Bu konuda Rabbimiz şöyle buyurmaktadır: Ey inananlar, içki, kumar, putlar ve fal okları şüphesiz şeytan işi pisliklerdir. Bunlardan kaçının ki kurtuluşa eresiniz. Maide 90 Şüphesiz şeytan içki ve kumar yüzünden aranıza düşmanlık ve kin sokmak ve sizi Allah’ı anmaktan ve namazdan alıkoymak ister. Mâide, 5/ 91. Kumar, haksız ve batıl bir kazanç tır. Bu konuda Kur'an-ı Kerimde şöyle buyurulur: Aranızda mallarınızı haksız sebeplerle ve batıl yollarla yemeyin;Bakara 188; Nisâ 29. İslam, el emeğine ve alın terine büyük önem verir. Haksız kazancı yasaklar. Müslüman’ın helal yollardan para kazanmasını ve rızkını temin etmesini emreder. Dolayısıyla, kişinin herhangi bir yolla kumarı bir kazanç vesilesi yapmasını yasaklar. Müslümanın kazancı şansa ve tesadüfe bağlı olmayıp, çabasının ve alın terinin ürünü olmalıdır. Kumar, insan nefsinin bencilliğinin, aceleciliğinin, tembelliğinin, doyumsuzluğunun, paraya ve servete düşkünlüğünün bir tezahürüdür. Kısa yoldan zengin olma heveslilerinin, şeytanın elinde adeta bir oyuncak olmaları halidir. Kumarın, gerek ferdi ve ailevi, gerekse toplumsal zararları neredeyse sayılamayacak kadar çoktur. Bunlardan bazıları şunlardır: Kumar, Fert ve toplum hayatında unutulmaz yaralar açan bir illettir. Kumar yaygınlaştıkça toplumsal zararlar artar. Çalışmanın yerini tembellik alır.

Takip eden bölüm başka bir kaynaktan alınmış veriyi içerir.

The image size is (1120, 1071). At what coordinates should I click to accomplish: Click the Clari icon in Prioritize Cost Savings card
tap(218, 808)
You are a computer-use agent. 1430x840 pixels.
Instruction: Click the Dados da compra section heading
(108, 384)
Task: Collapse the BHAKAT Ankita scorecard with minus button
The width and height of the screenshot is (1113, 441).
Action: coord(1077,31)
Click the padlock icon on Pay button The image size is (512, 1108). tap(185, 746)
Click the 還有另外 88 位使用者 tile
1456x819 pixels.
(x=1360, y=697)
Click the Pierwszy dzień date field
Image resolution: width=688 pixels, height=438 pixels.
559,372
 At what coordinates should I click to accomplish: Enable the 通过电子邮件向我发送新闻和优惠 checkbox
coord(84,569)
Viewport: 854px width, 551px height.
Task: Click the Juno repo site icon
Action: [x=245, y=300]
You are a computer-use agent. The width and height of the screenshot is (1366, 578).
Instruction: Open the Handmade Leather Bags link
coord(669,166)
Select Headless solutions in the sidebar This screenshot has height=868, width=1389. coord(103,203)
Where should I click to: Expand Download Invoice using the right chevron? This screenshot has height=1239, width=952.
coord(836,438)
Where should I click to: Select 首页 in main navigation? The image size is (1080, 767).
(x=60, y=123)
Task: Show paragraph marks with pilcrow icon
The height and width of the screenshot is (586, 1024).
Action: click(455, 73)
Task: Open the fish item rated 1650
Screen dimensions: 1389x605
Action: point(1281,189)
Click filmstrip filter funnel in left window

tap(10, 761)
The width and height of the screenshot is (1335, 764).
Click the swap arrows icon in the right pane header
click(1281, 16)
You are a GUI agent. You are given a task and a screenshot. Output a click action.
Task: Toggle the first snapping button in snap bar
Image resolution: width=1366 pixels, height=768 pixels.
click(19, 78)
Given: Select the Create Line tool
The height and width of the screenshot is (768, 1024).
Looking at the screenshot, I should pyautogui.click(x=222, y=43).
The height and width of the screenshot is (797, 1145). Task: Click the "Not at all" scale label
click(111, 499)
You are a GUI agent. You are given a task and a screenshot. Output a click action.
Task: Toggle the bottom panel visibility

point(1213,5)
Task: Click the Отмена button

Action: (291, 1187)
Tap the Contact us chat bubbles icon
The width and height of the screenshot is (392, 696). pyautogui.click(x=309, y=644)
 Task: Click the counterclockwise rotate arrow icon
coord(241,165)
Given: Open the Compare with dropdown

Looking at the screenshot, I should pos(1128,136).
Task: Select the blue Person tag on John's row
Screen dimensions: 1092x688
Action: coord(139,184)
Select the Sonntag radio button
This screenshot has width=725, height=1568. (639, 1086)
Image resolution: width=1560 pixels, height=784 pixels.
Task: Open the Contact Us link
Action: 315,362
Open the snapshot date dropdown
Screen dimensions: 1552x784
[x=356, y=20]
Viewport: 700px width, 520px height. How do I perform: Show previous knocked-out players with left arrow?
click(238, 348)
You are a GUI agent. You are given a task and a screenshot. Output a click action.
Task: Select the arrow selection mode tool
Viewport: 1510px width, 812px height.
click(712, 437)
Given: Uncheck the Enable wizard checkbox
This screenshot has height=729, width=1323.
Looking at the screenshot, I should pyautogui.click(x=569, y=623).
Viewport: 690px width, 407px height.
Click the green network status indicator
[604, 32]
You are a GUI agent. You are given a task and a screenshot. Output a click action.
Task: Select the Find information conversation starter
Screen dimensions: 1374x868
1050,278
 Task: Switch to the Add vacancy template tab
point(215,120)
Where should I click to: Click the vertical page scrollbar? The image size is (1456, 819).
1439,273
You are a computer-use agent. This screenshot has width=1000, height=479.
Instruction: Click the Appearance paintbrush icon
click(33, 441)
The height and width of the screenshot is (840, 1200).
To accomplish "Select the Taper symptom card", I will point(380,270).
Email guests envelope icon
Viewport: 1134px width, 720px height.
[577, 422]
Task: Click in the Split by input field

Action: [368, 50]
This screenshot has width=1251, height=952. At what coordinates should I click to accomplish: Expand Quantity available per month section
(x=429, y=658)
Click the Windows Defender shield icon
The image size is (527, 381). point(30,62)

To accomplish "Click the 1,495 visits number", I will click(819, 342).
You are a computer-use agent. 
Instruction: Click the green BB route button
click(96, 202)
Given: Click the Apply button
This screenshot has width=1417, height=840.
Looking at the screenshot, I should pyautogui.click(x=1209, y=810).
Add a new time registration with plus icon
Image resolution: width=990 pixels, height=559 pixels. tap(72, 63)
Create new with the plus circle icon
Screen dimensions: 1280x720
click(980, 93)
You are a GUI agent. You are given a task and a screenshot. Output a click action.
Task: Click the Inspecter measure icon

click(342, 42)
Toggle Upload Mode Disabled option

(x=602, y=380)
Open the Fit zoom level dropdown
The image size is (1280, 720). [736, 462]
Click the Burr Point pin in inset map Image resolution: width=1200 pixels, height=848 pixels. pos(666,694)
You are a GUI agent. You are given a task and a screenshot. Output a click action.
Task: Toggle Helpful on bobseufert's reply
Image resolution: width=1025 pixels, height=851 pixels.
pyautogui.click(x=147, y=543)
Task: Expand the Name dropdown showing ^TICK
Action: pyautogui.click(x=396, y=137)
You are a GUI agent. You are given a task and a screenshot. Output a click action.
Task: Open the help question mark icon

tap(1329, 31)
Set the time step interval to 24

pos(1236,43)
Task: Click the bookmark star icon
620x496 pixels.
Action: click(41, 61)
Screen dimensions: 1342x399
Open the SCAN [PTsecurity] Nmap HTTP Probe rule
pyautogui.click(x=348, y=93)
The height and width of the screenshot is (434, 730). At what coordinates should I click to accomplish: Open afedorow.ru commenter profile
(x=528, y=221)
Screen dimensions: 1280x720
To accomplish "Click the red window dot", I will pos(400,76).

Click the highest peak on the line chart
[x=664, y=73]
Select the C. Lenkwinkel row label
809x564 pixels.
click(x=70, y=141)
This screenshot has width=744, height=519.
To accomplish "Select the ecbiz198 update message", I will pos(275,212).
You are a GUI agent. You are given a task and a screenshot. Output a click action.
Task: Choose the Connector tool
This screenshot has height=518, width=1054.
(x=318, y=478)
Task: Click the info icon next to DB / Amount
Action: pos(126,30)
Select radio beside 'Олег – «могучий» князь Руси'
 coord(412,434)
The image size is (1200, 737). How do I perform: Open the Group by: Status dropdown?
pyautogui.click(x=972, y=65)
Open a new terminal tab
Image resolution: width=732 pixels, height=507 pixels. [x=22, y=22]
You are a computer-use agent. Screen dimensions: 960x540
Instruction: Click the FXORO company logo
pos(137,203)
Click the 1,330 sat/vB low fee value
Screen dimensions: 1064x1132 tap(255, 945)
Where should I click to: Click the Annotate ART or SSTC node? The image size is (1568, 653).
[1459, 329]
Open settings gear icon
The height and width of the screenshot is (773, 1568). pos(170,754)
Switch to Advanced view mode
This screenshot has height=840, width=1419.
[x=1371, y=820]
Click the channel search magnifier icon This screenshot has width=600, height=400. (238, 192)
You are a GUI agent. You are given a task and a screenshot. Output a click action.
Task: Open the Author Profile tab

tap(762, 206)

İş hayatında verim düşer. Kumar beraberinde içki, yalancılık, hırs, kin, intikam, cinayet gibi kötülükleri de getirir. Dinin şiddetle yasakladığı bu yıkıcı kötülüğün pek çok âile yi sefil ve perişan ettiği her zaman görülmektedir. Kumar âile hayatında düzensizliklere, anlaşmazlıklara, ihmallere sebep olur. Kumar yüzünden, dinini, namusunu, vatanını satan, her türlü kutsal değeri ayaklar altına alan pek çok kişi vardır. Hırsın verdiği heyecan ile sabahlara kadar kumar masalarından ayrılmayanlar, orada, sağlıklarını, servetlerini, ahlâklarını ve vakitlerini bırakarak insanlıktan uzaklaşır; bir gün kazananlar başka bir gün kaybederler. Bütün şans oyunları başlangıçta eğlenmek ve vakit geçirmek için oynanır. İnsan, kazandıkça kazanma zevki ve hırsı için oynar. Kaybettikçe, kayıplarını çıkarmak için yine oynar. Sonunda kumarbaz oluverir. Her şeyini kumarda kaybeden, nesi varsa satan ve kumara yatıran, bütün ömrü sefalet içinde geçen, karısını ve çocuklarını mahveden kumarbazların, başlangıçta kumara bir eğlence gözü ile baktıkları unutulmamalıdır. (Kaynak: şamil islam ansiklopedisi.) Dolayısıyla, kumarı bir eğlence vesilesi görmek ya bir cehaletin yada hırsın ve aç gözlülüğün ürünüdür. Onurlu ve erdemli insan, kumarın her türlüsünden kaçan ve helal yollardan kazanan insandır.